This API is not implemented, as no Agon platform computer currently supports multiple drives.

`0x9E`: ffs_getcwd

Get the current working directory (Available from MOS 2.2.0)

Parameters:

HL(U): Pointer to a buffer to store the directory path in
BC(U): Maximum length of the buffer

Returns:

A: FRESULT

Preserves: HL(U), BC(U)

`0x9F`: ffs_mount

Mounts a volume/SD card

Whilst this API has documented parameters, as the current hardware configurations of Agon machines do not support multiple volumes or drives all of the parameters will be ignored. They are documented here for completeness, and to allow for future expansion of the API in case a future Agon model is released that does support multiple SD cards. For future compatibility you are advised to set all parameters to zero.

Parameters:

HL(U): Pointer to a blank FATFS FATFS structure (set to zero)
DE(U): Pointer to a zero-terminated volume path string (set to zero)
C: Options byte (set to zero)

Returns:

A: FRESULT

`0xA0`: ffs_mkfs

This API is not implemented, as the FatFS f_mkfs function is not supported by the current configuration of the FatFS library used in MOS.

Returns:

A: 23 (Not implemented)

`0xA1`: ffs_fdisk

This API is not implemented, as the FatFS f_fdisk function is not supported by the current configuration of the FatFS library used in MOS.

Returns

A: 23 (Not implemented)

`0xA2`: ffs_getfree

Get free space information on a volume

Please note that this call does not directly return the number of free bytes on the volume, but instead returns the number of free clusters and the size of each cluster. The number of free bytes can be calculated by multiplying these two values together.

Parameters:

HL(U): Pointer to a path string (ideally caller should set this to zero)
DE(U): Pointer to a block of memory to store number of free clusters, 32-bit value
BC(U): Pointer to a block of memory to store cluster size, 32-bit value

Returns:

A: FRESULT

Whilst this API will let you pass in a pointer to a path in the HL(U) register, you are recommended to set this to 0, as the way that MOS uses FatFS means that the path is not needed, and the call will likely fail if any path other than an empty string is provided. This API call also differs slightly from the underlying f_getfree function which does not directly return the cluster size, but instead returns a pointer to the FATFS structure for the volume, which will contain the cluster size. As the FATFS structure is sensitive to the FatFS configuration and may change in future versions of MOS, we have chosen to return the cluster size directly instead.

`0xA3`: ffs_getlabel

Gets the label of a volume

HL(U): Pointer to a path string (ideally caller should set this to zero)
DE(U): Pointer to a buffer to store the label in (for safety and future proofing this should be 23 bytes long)
BC(U): Pointer to a block of memory to store the 32-bit volume serial number

Returns:

A: FRESULT

As with the ffs_getfree API you should set the HL(U) parameter to 0, as the way that MOS uses FatFS means that the path is not needed, and the call will likely fail if any path other than an empty string is provided.

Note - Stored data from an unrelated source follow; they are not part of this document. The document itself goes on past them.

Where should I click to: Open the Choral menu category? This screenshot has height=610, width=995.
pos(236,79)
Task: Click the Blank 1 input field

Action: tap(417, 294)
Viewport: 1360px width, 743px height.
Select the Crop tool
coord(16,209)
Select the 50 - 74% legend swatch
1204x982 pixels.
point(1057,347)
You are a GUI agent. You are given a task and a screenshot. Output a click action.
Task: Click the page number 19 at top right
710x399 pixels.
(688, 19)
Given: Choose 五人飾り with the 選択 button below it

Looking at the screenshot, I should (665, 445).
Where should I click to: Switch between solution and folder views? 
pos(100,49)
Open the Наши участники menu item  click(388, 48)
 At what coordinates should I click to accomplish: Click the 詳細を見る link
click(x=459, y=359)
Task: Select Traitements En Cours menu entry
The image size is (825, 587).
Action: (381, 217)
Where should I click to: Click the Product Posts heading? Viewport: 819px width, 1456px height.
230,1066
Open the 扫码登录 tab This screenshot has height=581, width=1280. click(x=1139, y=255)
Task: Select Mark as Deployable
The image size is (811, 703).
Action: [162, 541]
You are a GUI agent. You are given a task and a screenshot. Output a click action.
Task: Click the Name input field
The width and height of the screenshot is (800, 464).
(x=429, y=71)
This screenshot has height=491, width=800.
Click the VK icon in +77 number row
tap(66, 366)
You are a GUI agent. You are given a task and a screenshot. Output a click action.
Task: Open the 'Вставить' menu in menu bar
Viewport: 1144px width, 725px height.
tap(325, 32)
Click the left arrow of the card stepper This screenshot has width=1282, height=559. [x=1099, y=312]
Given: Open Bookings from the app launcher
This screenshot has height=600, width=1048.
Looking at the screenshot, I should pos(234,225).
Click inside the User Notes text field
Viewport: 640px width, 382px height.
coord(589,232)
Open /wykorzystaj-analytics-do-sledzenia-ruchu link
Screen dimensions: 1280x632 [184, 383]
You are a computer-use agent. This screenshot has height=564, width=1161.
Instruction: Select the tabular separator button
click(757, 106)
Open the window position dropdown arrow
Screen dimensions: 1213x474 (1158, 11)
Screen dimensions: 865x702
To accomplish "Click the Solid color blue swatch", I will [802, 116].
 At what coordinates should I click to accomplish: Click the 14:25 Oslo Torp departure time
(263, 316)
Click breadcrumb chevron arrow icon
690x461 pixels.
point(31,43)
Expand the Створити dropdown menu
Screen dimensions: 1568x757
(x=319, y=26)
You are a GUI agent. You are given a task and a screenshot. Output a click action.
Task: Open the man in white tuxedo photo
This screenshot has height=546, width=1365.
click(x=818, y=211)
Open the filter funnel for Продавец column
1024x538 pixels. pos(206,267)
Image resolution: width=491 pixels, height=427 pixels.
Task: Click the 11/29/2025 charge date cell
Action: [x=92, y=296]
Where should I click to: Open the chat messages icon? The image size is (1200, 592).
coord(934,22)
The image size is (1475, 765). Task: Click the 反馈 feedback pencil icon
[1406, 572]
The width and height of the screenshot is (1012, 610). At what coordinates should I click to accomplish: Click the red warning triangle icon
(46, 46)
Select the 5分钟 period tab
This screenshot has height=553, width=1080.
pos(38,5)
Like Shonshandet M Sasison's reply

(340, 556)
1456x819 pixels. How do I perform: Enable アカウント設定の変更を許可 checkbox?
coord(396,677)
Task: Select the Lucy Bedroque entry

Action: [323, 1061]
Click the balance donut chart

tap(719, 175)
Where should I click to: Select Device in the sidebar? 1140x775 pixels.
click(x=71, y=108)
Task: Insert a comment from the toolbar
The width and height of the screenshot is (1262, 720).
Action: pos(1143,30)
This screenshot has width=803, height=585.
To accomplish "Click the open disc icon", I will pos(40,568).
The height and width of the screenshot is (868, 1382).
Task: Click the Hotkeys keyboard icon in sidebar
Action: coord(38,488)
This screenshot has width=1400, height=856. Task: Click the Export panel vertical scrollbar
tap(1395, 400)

It should be noted that this API call does not include a parameter for the size of the buffer to store the label in. If your buffer is not large enough any memory after the label may be overwritten. As of MOS 3.0 the maximum size of a volume label is 12 bytes (11 characters plus a zero terminator), however for future proofing you are advised to ensure your buffer is 23 bytes long. The reason for this is that in the future we may enable support for discs using the exFAT filing system, which supports longer volume labels.

`0xA4`: ffs_setlabel

Sets the label of a volume

Please note that the label string must be a valid FAT volume label, which basically means that it must be 11 characters or less. Setting a label to an empty string will remove the label.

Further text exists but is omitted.